但是她又不敢走,卢辉月从永兴王府回来后就把自己关在她的屋子里。
她怕卢辉月有个什么情况,喊她开门让自己进去,却只换来一句“你回去吧,我想一个人静静”。
开什么玩笑,你现在是两个人,李霏怎么可能放心让情绪如此不稳定的人一个人待着。
“李大人。”远处走过来一个温和的少年,手里提着一盏幽幽的灯笼,手里拿着一件披风。
“是卢小公子呀!”李霏看清来人,原来是卢辉月的弟弟,遂与他见礼。
卢曦月温雅一笑,将大氅递给李霏,李霏也不见外,因为实在是太冷了,这晚上。
她披上披风,瞬间觉得温暖起来:“多谢卢小公子。”
卢曦月担忧地望着卢辉月的屋子,“长姐她……”
“没事,有我陪着她,你放心吧,夜深了,你赶紧先去歇着。”
李霏倒也不是怜香惜玉,只是看着这是卢辉月的弟弟,爱屋及乌罢了。
“李大人要一直守着吗?”卢曦月有些心疼李霏,这么冷,要一直在屋外待着吗?
“无妨,你自回去吧,我自有成算。”
李霏哄走了卢曦月后,往屋子靠近了一点,耳朵贴着墙根偷听里面有没有动静。
里面怎么安安静静的呀!
不会她在做什么傻事吧?李霏吓坏了,直接推门而入——
靠!
老娘在外面守着心惊胆战冷的要死,你在里面直接呼呼大睡了。
睡觉了也好。
李霏蹑手蹑脚地走近,看着卢辉月安睡的睫毛细长而浓密。
她知道她在装睡,不然就凭她刚才推门那一下子睡着的人能不被吓醒过来吗!
永远也无法叫醒一个装睡的人,李霏很懂。
但是只要她肯安睡,肯放开。那么自己就会一直在一旁陪着她,守着她。
她把门关紧,闹了一整个晚上,她也累了,倒回榻上卧着去了。
卢辉月睁开眼睛,泪水瞬间就顺着眼角落下,沾湿了她的枕巾,她咬着牙关,告诉自己,只能伤心一个晚上,明天就要把这一切都看开。
毕竟这段感情一开始就是错的,不,没有感情。
只有利用。
屋外的桂花树的树叶早已凋零,只剩下几片稀稀拉拉地还在枝头微微打颤儿。
龙灿铄坐在桂花树枝头,看着这个屋子,略微有些出神,脑海里回想起自己曾经住在这里的那些时光。
那段时间真快乐,也真短暂呀!
嘴角扯开一抹无奈的笑意,他不后悔自己做的事情,只要能打消女帝对卢家的疑虑,这些痛苦难过,相思成疾,他甘愿承受。

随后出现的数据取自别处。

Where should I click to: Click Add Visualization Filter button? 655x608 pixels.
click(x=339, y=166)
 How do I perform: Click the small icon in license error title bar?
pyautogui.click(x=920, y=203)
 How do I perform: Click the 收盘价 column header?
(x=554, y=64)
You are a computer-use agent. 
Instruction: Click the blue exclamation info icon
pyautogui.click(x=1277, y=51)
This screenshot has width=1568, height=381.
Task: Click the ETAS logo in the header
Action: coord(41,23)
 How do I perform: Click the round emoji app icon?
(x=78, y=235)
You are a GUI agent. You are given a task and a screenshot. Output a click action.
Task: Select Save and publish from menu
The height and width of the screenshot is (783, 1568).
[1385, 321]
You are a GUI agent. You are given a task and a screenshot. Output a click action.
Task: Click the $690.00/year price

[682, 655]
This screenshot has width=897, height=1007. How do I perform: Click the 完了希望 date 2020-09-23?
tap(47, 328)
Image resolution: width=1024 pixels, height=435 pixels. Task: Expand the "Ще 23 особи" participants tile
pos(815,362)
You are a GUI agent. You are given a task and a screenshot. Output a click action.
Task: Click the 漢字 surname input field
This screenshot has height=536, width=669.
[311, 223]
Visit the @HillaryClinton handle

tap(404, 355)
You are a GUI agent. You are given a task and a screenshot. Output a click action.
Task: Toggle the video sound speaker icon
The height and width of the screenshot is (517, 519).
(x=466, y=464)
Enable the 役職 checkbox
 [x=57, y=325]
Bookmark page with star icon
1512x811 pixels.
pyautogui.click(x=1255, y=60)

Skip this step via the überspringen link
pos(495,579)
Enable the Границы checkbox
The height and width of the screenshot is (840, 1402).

哪怕叫卢辉月误会,只要你好好的,等一切过去,他自会跟卢辉月坦白相告,至于她原不原谅自己,这些早已不重要了……
孩子嘛?
他突然心头一颤,寒意遍布全身,他好怕,怕那孩子真的不是他们俩的。
他好想进去问个清楚,可恶的李霏为什么晚上也呆在卢辉月身边,这个该死的保皇党,如果让她知道自己还放不下卢辉月,恐怕会叫女帝重燃怀疑之心。
算了,还是先走,免得泄露了踪迹。
他恋恋不舍的再次看向卢辉月的屋子,脚尖轻点,便离开了这棵萧瑟的桂花树。
冷风袭来,又落了几片树叶。
除了这些随风飘落的落叶,黝黑深邃的苍穹中,没人知道龙灿铄来过。
三日一次的早朝,卢辉月正式向女帝上奏退婚的事情,女帝最近也被龙灿铄闹得不厌其烦,便准了这件事情,却对兵权一事绝口不提。
卢辉月也不傻,落入女帝口袋里的权利,她怎么可能再吐出来。
但是她又很清楚,这个兵权迟早都会回来的,与凌朝交战的那一年,她出战,战死伽摩城。
至于战争什么时候开始,她也不敢肯定了,毕竟连莫良都提早出现了,不知道后续还会不会有什么变化。
如果想苟着这条小命,就要想办法使劲示弱,让女帝在打仗的时候不要想起自己,这应该可以了吧!
应该是没问题了吧……
卢辉月也不太敢肯定,下朝的时候揣着圣旨和李霏一起走了。
女帝没有提起枯叶城的事情,看来是还没想好对她们要如何褒奖,她们俩极度默契地不去提这件事情。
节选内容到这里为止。